Srinivasan Sivabalan

24/04/2018 14h23

(Bloomberg) -- O ambiente benigno de inflação sugere que, em sua maioria, os bancos centrais de países emergentes não passarão pela agonia de sustentar suas taxas de câmbio para enfrentar a valorização do dólar.

Gestores de recursos em nações em desenvolvimento estão de olho em duas métricas que giram ao redor de 3 por cento: o rendimento do título do Tesouro americano com prazo de 10 anos (que representa o maior risco à perspectiva cambial) e a inflação média em mercados emergentes (o índice ficou abaixo de 3 por cento no primeiro trimestre, próximo do menor nível em registro).

Embora o rendimento do papel de referência do Tesouro americano tenha ultrapassado essa barreira na terça-feira, um mapa de calor elaborado com indicadores financeiros sugere que os mercados emergentes poderão continuar recebendo fluxos de capital ? contanto que o segundo indicador permaneça abaixo dessa marca.

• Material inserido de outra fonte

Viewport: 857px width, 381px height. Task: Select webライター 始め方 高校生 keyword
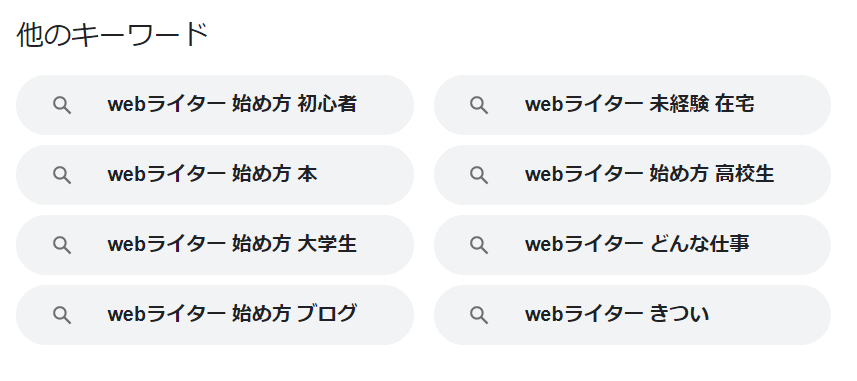tap(650, 174)
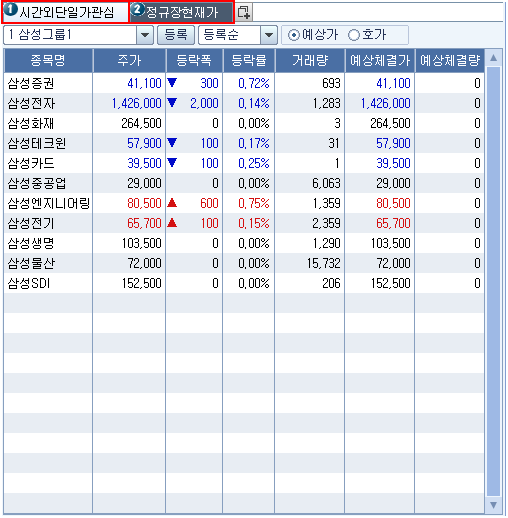Open the 삼성그룹1 group dropdown
Image resolution: width=508 pixels, height=518 pixels.
[145, 35]
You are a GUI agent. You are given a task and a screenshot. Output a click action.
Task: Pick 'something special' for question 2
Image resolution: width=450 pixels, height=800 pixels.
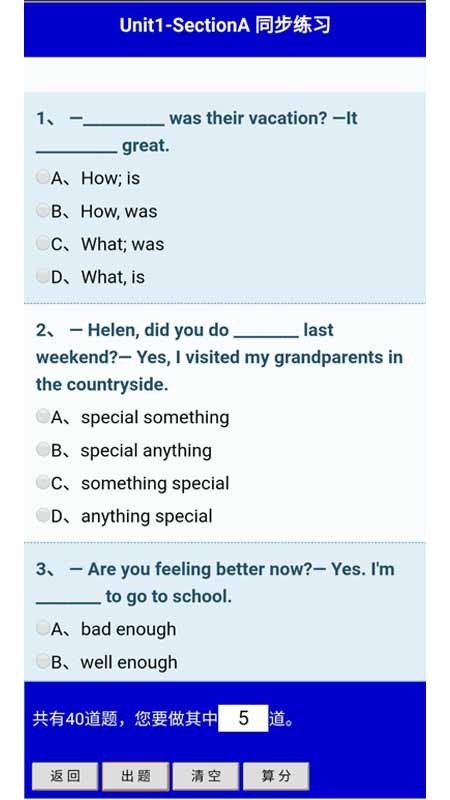(43, 482)
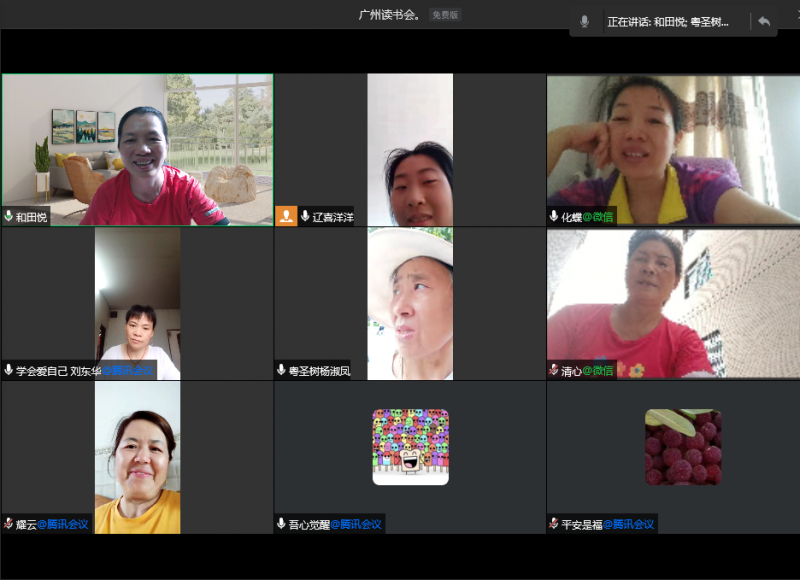Click the mic icon beside 化蝶
Screen dimensions: 800x580
[554, 216]
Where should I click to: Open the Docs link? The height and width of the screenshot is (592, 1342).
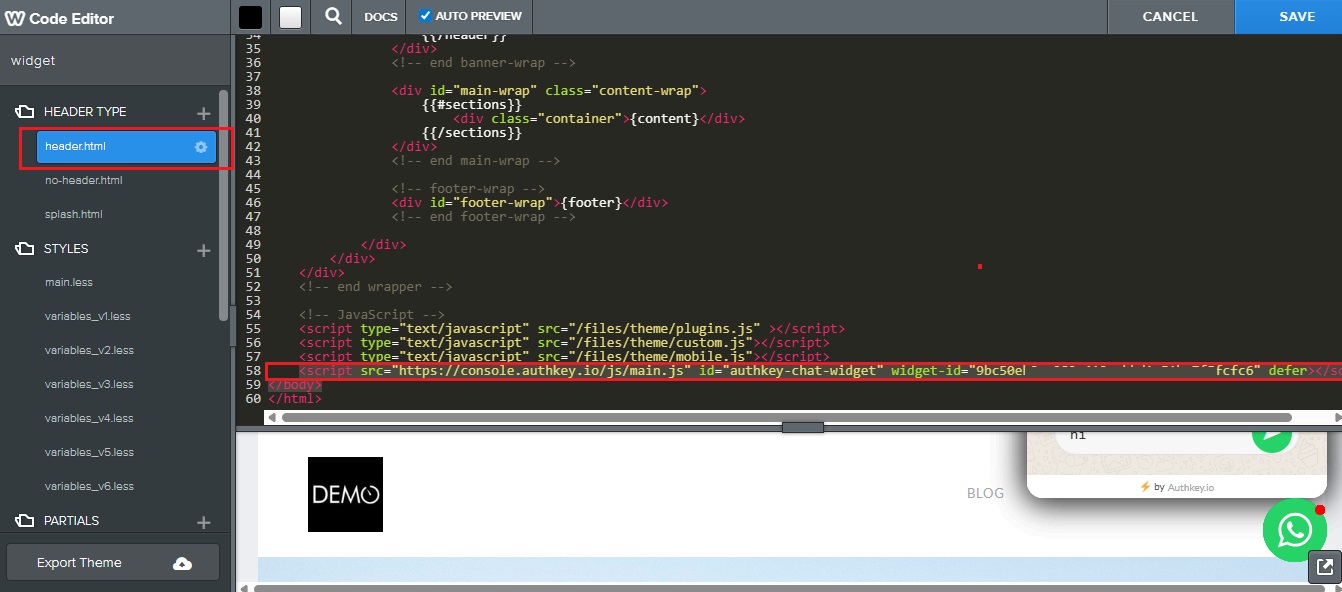(x=380, y=17)
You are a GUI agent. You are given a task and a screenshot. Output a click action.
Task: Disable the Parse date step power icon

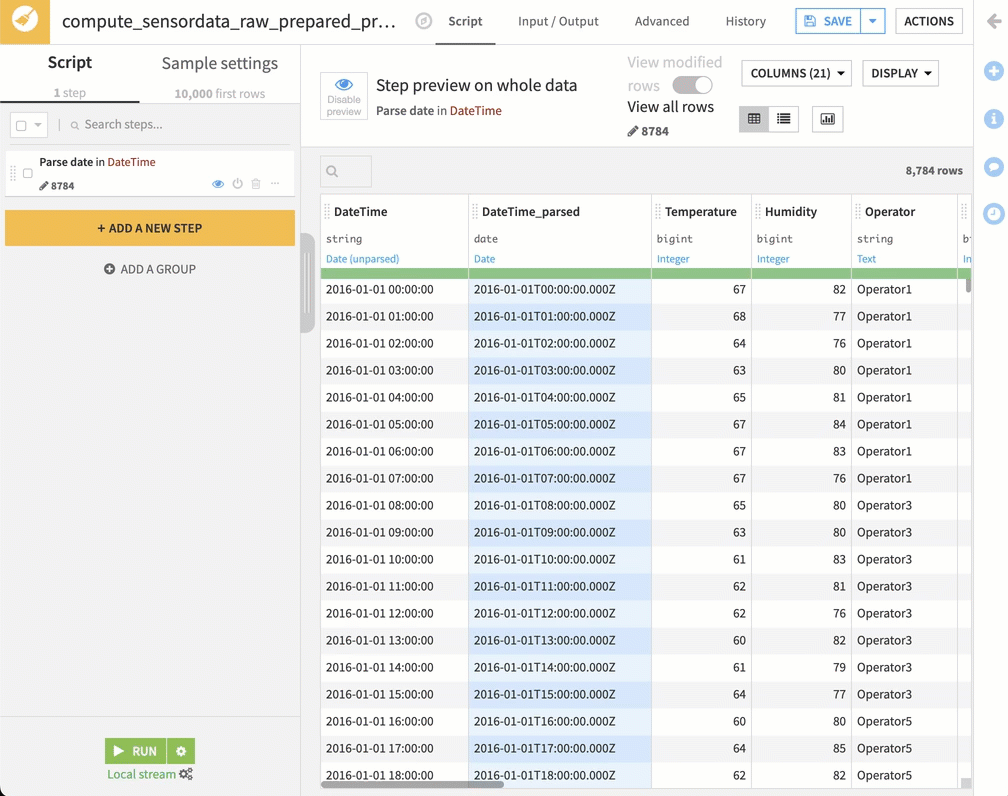[x=237, y=183]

"A inflação nos mercados emergentes vem recuando nos últimos anos, enquanto as pressões de preços têm subido nas economias desenvolvidas", explicou Luca Paolini, estrategista-chefe da Pictet Asset Management, em Londres. "Isso aumenta a atratividade relativa dos títulos de mercados emergentes, que geralmente rendem mais."

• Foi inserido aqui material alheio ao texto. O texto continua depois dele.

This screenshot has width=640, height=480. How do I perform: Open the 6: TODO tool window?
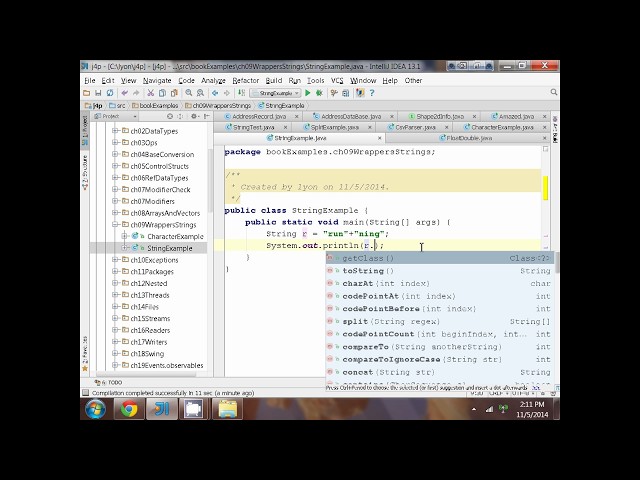pyautogui.click(x=108, y=382)
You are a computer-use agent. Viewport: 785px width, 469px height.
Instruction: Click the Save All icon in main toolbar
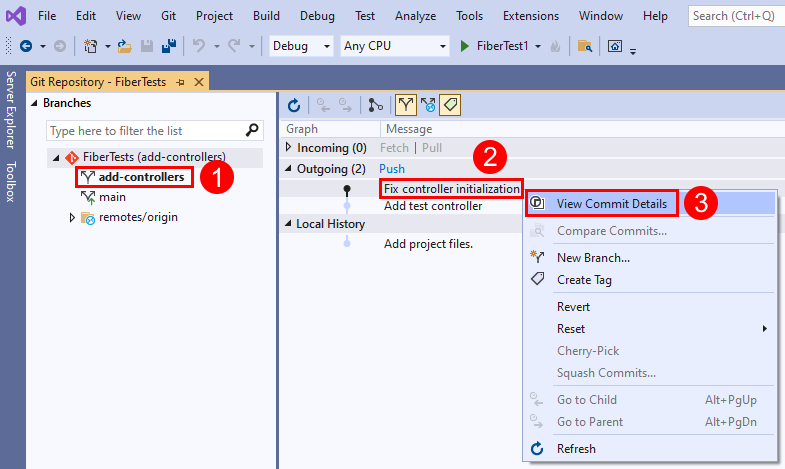click(x=168, y=46)
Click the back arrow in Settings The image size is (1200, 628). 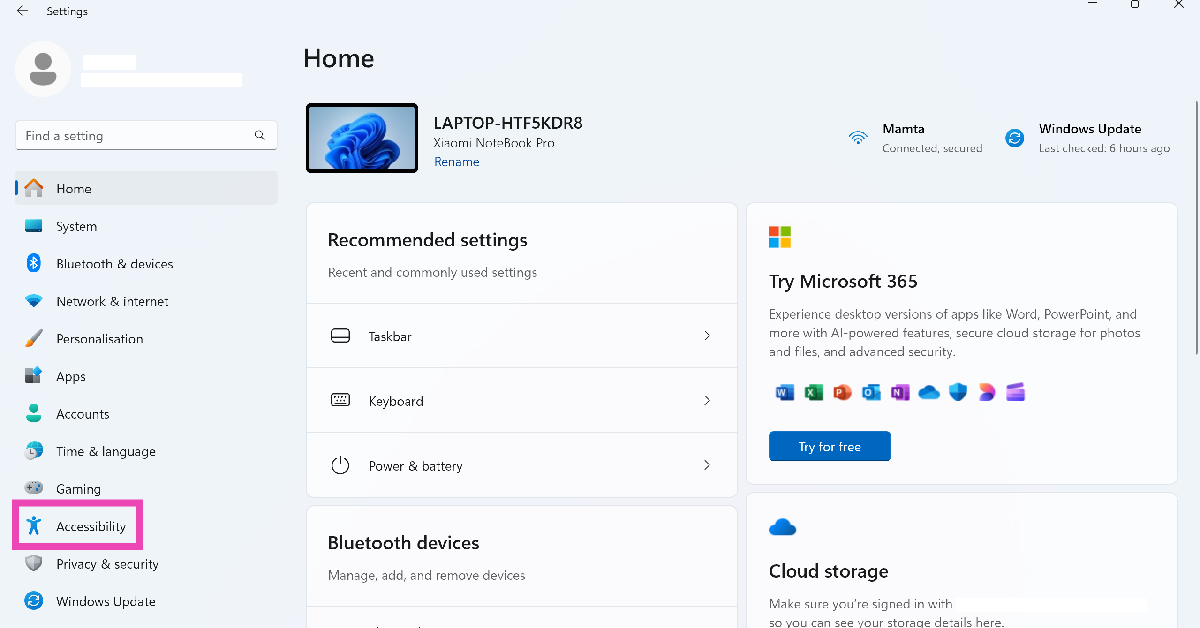coord(22,11)
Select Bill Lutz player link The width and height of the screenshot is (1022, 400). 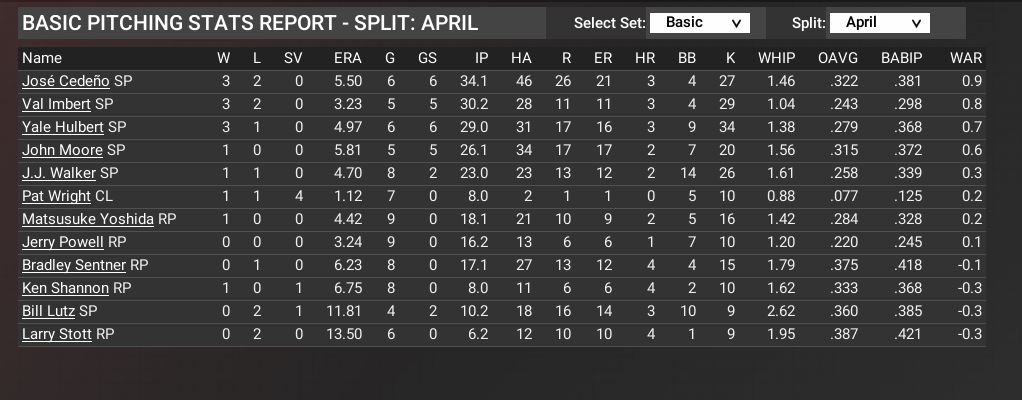(x=48, y=311)
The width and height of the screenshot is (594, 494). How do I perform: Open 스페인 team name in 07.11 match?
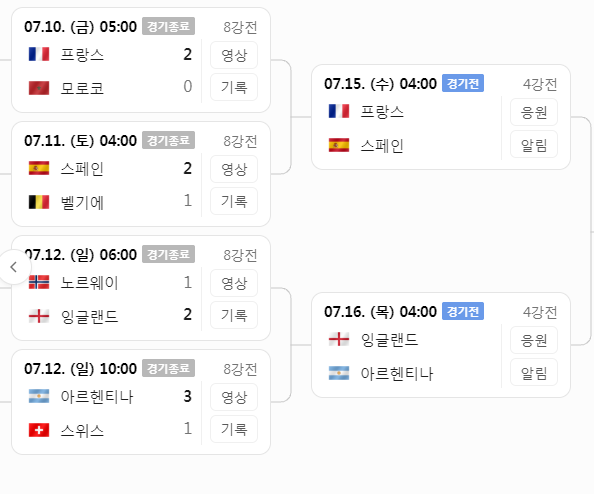point(82,169)
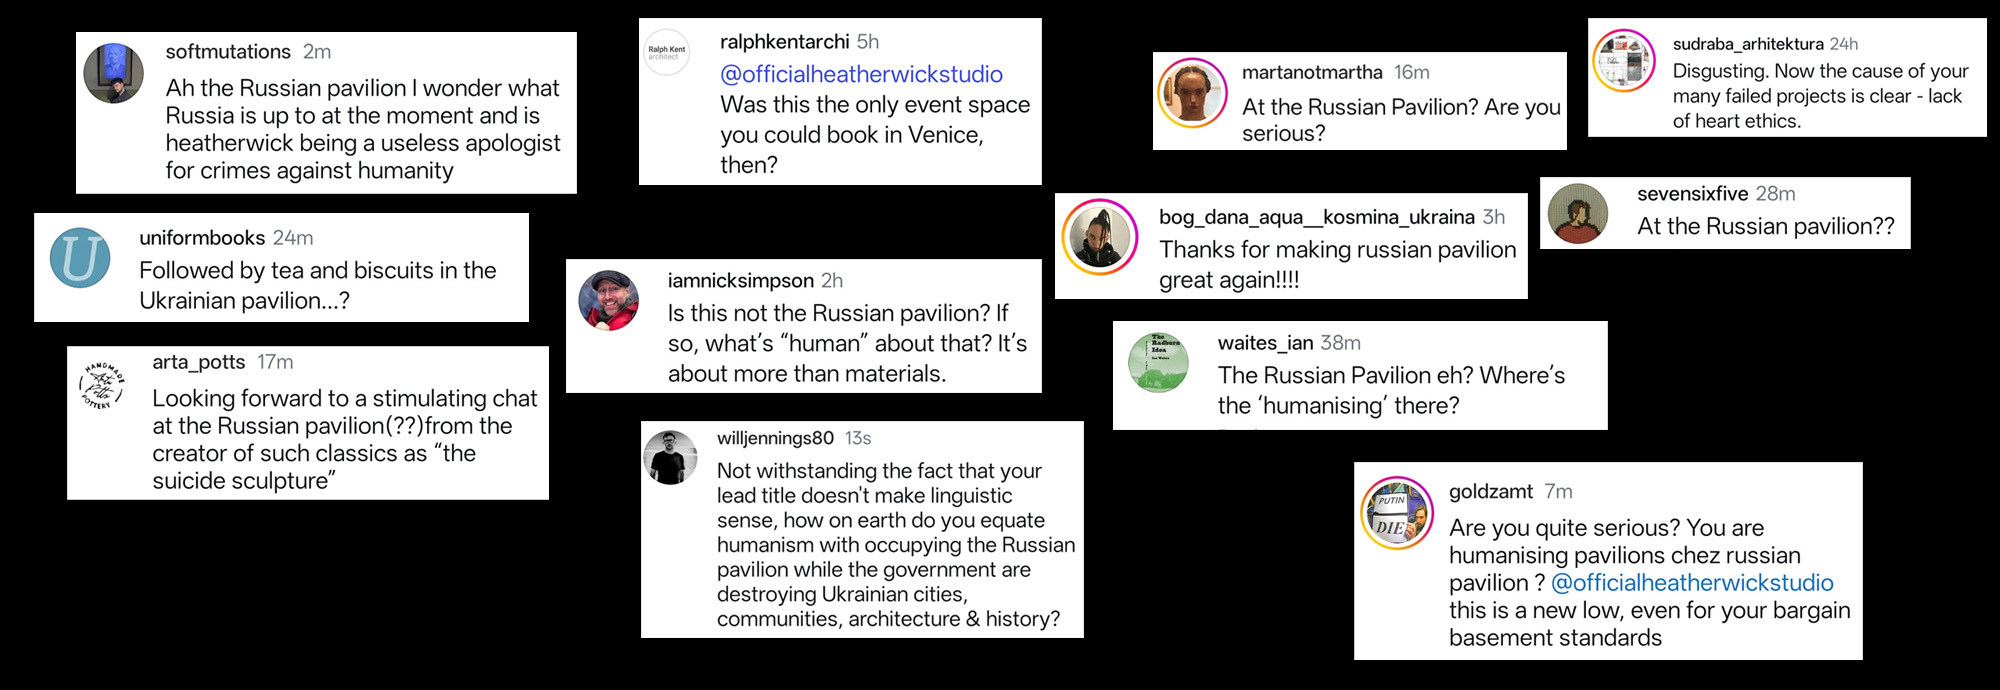The height and width of the screenshot is (690, 2000).
Task: Open goldzamt's avatar with Putin sign
Action: tap(1397, 512)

Isso não significa que os suspeitos de sempre sairão ilesos: Argentina, Turquia, Paquistão e Egito têm as piores situações em termos de estabilidade financeira. Se o dólar se valorizar mais, os bancos centrais desses países podem ser forçados a sacrificar reservas para manter a estabilidade cambial.

No entanto, até mesmo economias aparentemente fortes têm pontos vulneráveis que podem deflagrar ondas de depreciação cambial. Investidores citam preocupações com Índia (onde a dívida pública representa quase 70 por cento do PIB, uma das maiores parcelas entre os emergentes), Nigéria (devido à inflação de dois dígitos), Catar (onde as reservas vêm diminuindo como proporção do PIB) e Brasil (por causa da dívida pública).